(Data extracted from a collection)
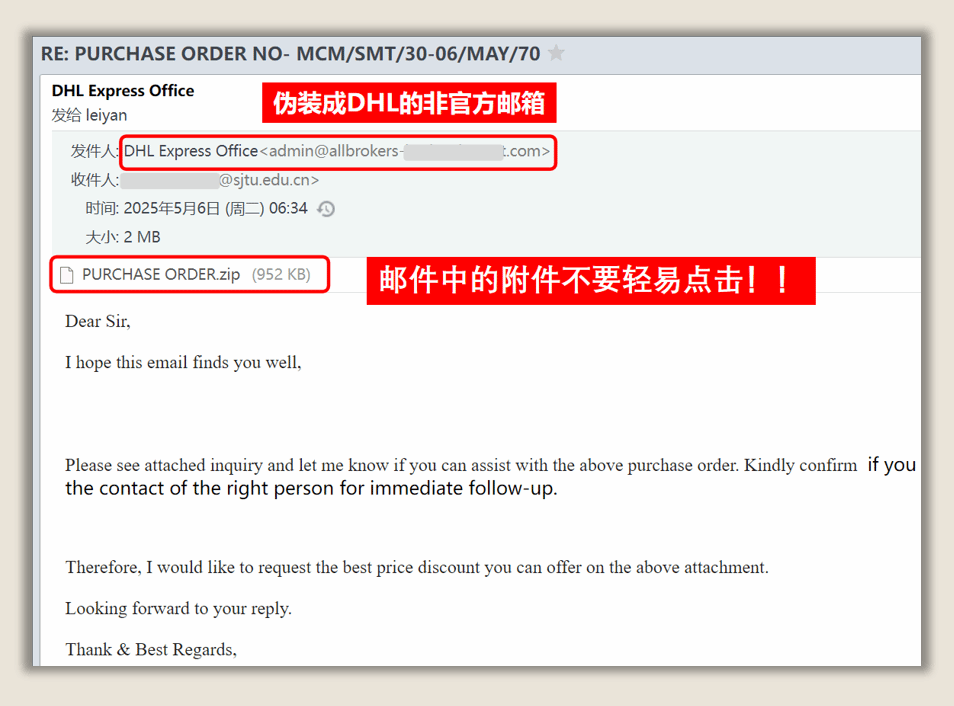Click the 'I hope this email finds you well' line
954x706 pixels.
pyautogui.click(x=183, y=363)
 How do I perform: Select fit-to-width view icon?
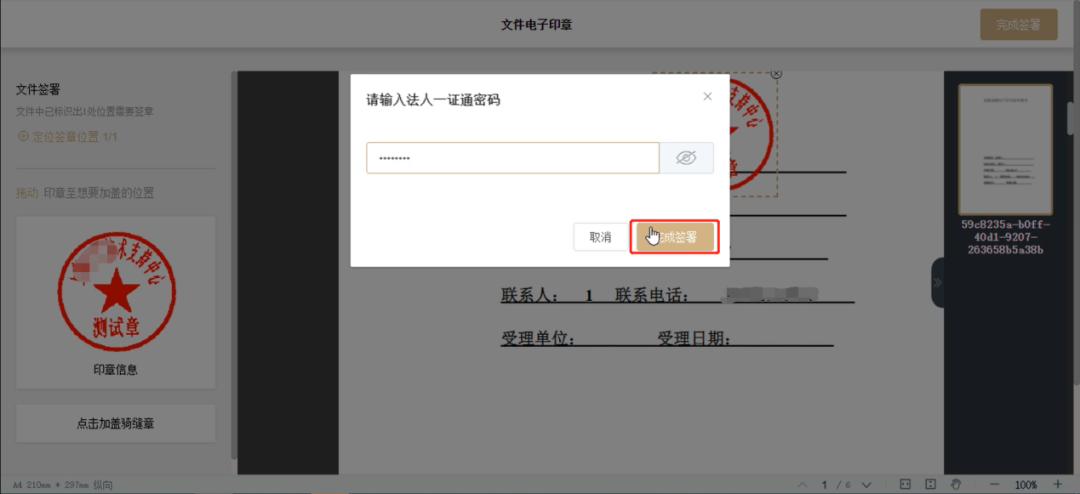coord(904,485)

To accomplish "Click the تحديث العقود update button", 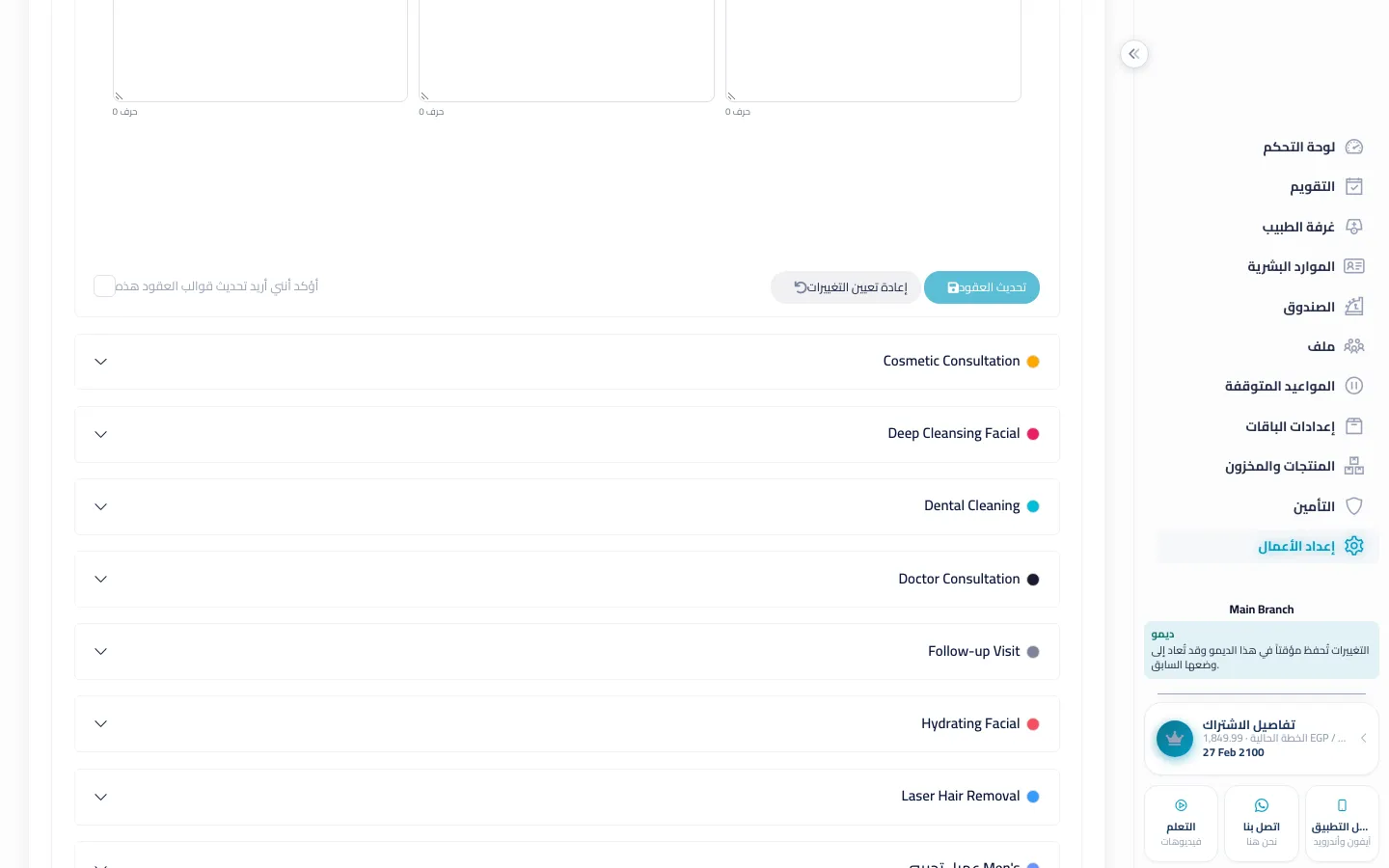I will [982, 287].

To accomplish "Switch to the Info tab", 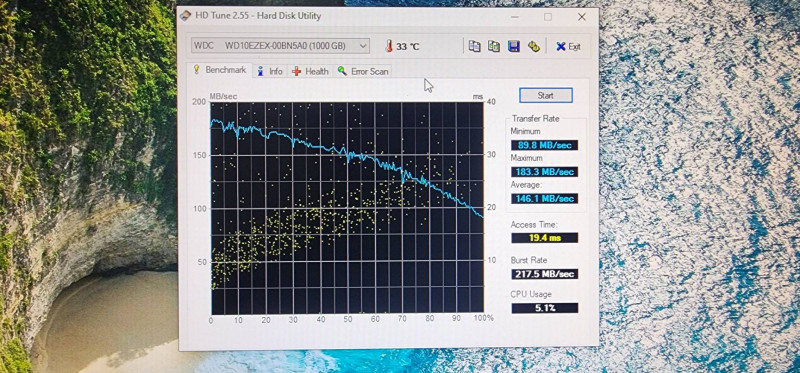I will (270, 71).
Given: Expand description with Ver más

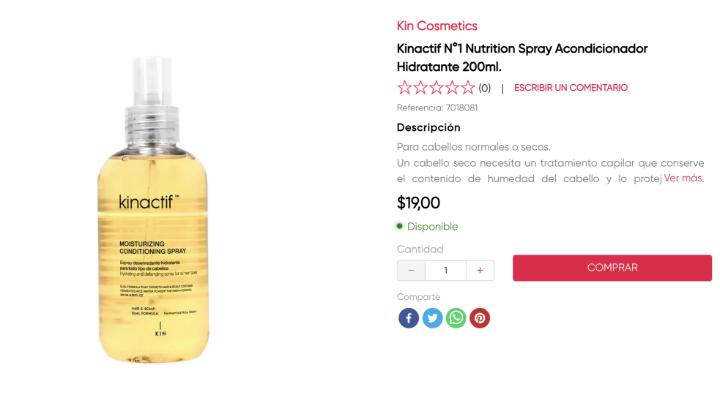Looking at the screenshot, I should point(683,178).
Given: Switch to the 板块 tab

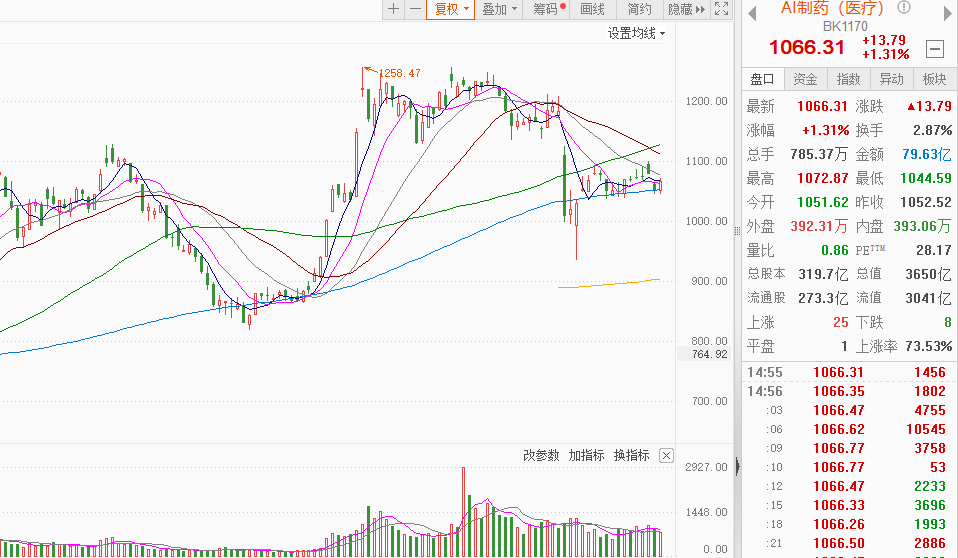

Directions »
Please copy exactly, and only, the lines from the one that contains "Given: Expand description with Ver más" through the last line of the data above, omitting all pictures.

Response to this exercise »
Given: Expand description with Ver más

Looking at the screenshot, I should point(683,178).
Given: Switch to the 板块 tab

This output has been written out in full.